As a journal/ezine/blog/whatever, DU's strength is in opinion and analysis. For all the reasons I listed above, DU doesn't have the resources or personnel necessary to develop a line in credible investigative reporting. For that, you have to go to established professional alternative outlets like Mother Jones, where you have trained journalists who are given the time and space necessary to do a decently worked-up in-depth investigation of an actually important issue. Or, you can go to magazines like The New Yorker, which is suddenly becoming an important source of news on the Iraq war, or Vanity Fair, which is emerging as a surprisingly ballsy alternative to the Bushwhacked mass media.

The sad, sad, sad thing is that in the course of producing these opinion and analysis pieces, amateur pundits like myself, who are basically working off what we can find on the web, are often going into these stories in more depth and detail than many of the people who do this kind of thing for a living. That just should not be; but it is, and woe is us that it is so.

So, you know, sure, if DU were a professional media outlet there would be an established 'line of defense,' as it were, that might flag things like that reference to Sweden for investigation/verification before things went to press. But if DU were a professional media outlet, we'd probably have other problems.

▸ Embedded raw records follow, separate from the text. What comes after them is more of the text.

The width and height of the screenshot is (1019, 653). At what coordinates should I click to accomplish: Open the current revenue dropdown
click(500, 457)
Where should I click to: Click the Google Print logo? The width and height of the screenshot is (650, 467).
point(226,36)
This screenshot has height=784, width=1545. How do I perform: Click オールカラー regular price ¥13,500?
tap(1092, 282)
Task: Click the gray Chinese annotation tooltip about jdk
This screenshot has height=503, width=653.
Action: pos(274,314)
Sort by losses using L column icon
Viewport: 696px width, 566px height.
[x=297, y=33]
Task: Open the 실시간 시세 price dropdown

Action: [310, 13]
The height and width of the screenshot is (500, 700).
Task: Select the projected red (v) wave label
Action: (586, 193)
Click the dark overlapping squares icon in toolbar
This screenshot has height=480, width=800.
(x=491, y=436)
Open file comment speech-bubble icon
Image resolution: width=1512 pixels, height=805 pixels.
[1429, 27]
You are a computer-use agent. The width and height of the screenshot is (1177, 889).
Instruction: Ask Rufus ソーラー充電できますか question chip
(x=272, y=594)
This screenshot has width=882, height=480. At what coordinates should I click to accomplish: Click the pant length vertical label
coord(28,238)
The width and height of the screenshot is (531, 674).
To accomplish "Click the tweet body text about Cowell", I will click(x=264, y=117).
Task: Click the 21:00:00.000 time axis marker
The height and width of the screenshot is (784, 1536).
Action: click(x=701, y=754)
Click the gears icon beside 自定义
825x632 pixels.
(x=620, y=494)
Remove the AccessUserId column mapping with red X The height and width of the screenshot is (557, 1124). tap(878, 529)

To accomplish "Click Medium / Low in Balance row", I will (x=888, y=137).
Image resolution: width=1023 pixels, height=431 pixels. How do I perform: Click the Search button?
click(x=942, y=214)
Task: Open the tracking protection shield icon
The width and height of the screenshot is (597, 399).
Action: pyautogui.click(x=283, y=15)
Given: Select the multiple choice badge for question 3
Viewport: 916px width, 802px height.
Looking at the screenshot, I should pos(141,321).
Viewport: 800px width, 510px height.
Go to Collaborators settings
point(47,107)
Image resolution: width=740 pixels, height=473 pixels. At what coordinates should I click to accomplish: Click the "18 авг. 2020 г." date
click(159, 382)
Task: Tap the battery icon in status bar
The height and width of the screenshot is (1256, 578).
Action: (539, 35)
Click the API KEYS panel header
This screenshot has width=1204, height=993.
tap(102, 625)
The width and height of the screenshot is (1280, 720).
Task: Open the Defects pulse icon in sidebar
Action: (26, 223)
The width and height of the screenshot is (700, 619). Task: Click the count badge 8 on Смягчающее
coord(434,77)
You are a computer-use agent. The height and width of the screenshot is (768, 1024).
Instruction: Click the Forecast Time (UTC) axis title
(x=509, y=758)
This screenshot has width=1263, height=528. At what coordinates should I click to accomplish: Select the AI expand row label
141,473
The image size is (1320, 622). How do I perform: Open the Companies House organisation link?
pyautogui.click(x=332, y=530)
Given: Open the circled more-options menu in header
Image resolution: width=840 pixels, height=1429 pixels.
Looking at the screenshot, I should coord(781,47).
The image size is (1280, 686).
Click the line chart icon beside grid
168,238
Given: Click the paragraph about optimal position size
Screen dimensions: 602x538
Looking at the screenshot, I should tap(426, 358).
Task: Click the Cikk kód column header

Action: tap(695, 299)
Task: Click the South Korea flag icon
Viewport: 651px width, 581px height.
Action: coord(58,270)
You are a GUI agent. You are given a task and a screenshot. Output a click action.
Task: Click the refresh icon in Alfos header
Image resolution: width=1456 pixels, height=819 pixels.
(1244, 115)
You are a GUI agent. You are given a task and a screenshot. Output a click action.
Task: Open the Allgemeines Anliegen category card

This has already gone on too long and by now it's no longer really a response to praxiz. My point is that before you judge the credibility of a piece of news you should know something about how it's made--whether it's something you see on DU or something you see on ABC News. And my other point is that DU is first and foremost a labor of love. That's unlikely to ever change; and so the pros and cons are also unlikely to change much.